NETHERLANDS - The €23.7bn Dutch metal scheme PME has said it will not apply early benefits cuts on 1 January 2011.

The pension fund said it had satisfied the pensions regulator De Nederlandsche Bank (DNB), after an evaluation of its recovery plan, that a discount would be unnecessary.

In August, former social affairs minister Piet Hein Donner said PME was one of 14 pension funds that would need to bring forward benefit cuts to lift its funding ratio to at least 105%.

In its recovery plan, the industry-wide scheme for the Metalektro had already factored in a 4.4% cut should its improvement fall short of the mapped out recovery.
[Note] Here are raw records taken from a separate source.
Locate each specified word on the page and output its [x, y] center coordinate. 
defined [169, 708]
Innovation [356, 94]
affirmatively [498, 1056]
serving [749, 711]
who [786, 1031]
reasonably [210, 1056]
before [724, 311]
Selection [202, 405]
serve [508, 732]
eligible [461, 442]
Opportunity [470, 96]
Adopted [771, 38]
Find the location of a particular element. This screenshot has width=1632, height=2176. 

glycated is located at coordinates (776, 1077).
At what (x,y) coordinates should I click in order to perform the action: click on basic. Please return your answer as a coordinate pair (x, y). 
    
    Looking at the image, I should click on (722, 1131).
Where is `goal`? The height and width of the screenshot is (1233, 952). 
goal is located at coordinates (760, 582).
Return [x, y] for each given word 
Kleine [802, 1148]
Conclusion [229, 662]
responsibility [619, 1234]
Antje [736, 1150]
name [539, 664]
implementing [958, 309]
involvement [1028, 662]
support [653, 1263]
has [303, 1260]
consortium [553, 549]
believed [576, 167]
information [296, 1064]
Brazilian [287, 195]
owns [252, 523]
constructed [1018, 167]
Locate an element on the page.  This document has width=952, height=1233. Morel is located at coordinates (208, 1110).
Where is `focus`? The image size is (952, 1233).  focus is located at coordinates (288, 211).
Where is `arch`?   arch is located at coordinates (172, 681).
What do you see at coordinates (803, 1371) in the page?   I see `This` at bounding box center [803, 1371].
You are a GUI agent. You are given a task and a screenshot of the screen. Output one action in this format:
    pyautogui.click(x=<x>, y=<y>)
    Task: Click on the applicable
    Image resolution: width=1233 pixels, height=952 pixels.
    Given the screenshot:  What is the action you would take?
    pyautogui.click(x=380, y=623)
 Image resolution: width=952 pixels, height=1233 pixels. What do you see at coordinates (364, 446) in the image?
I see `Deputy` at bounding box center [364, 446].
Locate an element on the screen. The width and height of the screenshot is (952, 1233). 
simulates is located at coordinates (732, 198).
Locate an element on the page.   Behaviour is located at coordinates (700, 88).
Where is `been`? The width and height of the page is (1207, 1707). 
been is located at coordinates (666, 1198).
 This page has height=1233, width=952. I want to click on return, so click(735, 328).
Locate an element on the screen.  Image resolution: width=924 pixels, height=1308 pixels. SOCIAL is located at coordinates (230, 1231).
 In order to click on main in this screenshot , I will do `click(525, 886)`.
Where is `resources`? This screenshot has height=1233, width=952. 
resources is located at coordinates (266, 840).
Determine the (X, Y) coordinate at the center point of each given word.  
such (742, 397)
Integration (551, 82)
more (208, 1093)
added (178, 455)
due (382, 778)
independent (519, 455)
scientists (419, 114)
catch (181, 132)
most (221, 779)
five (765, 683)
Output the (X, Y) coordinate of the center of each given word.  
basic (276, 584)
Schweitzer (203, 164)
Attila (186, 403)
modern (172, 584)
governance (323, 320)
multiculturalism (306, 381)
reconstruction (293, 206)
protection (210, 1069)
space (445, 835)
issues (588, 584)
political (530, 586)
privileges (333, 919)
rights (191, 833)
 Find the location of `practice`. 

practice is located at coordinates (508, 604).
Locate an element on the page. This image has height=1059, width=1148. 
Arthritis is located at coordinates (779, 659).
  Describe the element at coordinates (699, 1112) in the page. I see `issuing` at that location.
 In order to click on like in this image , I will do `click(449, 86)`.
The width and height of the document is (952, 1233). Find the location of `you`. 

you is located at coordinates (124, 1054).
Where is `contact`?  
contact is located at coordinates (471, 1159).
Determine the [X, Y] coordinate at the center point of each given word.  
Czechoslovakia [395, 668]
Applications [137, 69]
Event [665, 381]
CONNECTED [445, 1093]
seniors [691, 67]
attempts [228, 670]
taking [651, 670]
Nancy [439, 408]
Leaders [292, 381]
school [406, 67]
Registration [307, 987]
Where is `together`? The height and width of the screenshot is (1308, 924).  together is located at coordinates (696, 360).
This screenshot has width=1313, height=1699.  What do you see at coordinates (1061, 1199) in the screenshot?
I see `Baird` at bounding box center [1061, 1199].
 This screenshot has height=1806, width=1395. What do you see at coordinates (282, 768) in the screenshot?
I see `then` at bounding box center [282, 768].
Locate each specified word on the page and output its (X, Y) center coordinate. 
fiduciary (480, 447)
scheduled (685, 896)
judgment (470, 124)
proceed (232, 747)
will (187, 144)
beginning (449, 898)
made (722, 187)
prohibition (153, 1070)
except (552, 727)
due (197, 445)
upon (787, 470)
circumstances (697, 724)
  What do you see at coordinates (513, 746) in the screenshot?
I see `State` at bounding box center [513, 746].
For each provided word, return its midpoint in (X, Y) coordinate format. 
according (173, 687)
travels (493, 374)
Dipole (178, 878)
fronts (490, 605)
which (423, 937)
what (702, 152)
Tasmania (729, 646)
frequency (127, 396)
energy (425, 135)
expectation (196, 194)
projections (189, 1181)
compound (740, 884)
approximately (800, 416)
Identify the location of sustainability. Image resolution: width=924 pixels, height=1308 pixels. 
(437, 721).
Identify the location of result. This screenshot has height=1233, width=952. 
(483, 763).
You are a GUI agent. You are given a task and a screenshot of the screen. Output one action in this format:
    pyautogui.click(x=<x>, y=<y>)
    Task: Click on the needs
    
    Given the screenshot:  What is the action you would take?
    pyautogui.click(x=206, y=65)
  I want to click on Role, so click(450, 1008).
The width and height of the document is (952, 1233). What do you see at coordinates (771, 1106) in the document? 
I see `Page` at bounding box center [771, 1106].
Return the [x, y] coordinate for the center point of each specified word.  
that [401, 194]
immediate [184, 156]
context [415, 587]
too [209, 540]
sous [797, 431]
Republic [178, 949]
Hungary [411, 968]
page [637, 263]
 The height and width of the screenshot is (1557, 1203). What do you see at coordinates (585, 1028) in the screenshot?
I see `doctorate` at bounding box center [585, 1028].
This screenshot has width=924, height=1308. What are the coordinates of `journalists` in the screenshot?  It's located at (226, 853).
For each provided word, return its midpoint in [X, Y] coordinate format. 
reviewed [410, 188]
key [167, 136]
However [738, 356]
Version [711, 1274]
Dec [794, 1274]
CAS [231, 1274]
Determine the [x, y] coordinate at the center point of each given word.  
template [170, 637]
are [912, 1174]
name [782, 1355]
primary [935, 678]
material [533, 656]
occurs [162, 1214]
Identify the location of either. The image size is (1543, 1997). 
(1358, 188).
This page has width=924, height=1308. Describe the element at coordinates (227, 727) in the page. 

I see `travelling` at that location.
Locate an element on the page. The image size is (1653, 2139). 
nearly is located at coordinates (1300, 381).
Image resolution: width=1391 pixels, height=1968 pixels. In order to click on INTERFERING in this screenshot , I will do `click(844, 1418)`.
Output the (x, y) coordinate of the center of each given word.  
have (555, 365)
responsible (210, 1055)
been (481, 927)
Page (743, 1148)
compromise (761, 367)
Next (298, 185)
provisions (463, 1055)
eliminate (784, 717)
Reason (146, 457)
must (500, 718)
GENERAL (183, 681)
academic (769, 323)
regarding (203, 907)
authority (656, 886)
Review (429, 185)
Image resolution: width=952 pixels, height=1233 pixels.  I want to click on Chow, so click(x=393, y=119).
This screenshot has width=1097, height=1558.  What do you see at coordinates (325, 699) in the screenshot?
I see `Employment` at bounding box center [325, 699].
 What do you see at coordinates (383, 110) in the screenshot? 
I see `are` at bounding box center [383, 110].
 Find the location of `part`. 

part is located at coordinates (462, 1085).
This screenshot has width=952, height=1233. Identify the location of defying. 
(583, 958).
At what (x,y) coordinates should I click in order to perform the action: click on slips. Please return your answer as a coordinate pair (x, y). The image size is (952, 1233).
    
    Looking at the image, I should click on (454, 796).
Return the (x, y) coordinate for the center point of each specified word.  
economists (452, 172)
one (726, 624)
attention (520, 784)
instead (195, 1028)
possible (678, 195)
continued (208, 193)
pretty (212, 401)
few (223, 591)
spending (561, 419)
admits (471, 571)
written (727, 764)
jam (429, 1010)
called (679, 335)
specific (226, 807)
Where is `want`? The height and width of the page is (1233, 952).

However, following comments by the DNB on increased longevity, PME indicated that it would carry out a study into the specific effects of the latest predictions on its population.

According to Gerda Smits, spokeswoman for PME, the pension fund has not yet factored in the Actuarial Society's most recent forecasts.

"At the moment, we are expecting that this will lead to an increase of our liabilities of approximately 4%," she said.

As at the end of October, the pension fund's coverage ratio was 96% - its funding will have to be increased to 96.2% by the end of 2010.

In other news, the €230m Dutch scheme of oil company Total said it would not need to apply an early benefits discount either.

Its coverage ratio was 95.2% as at the end of October, 0.9 percentage points above the level that would trigger cuts, it said.

Meanwhile, the €27m Dutch scheme of marketing bureau JWT said it had avoided a looming benefits cut due to an extra contribution from the employer.

It will also liquidate itself, after its assets were moved into a guaranteed pension plan with insurer Nationale Nederlanden, according to Willem Roobol, the scheme's chairman.

At the end of June, the JWT scheme had a coverage ratio of 83%.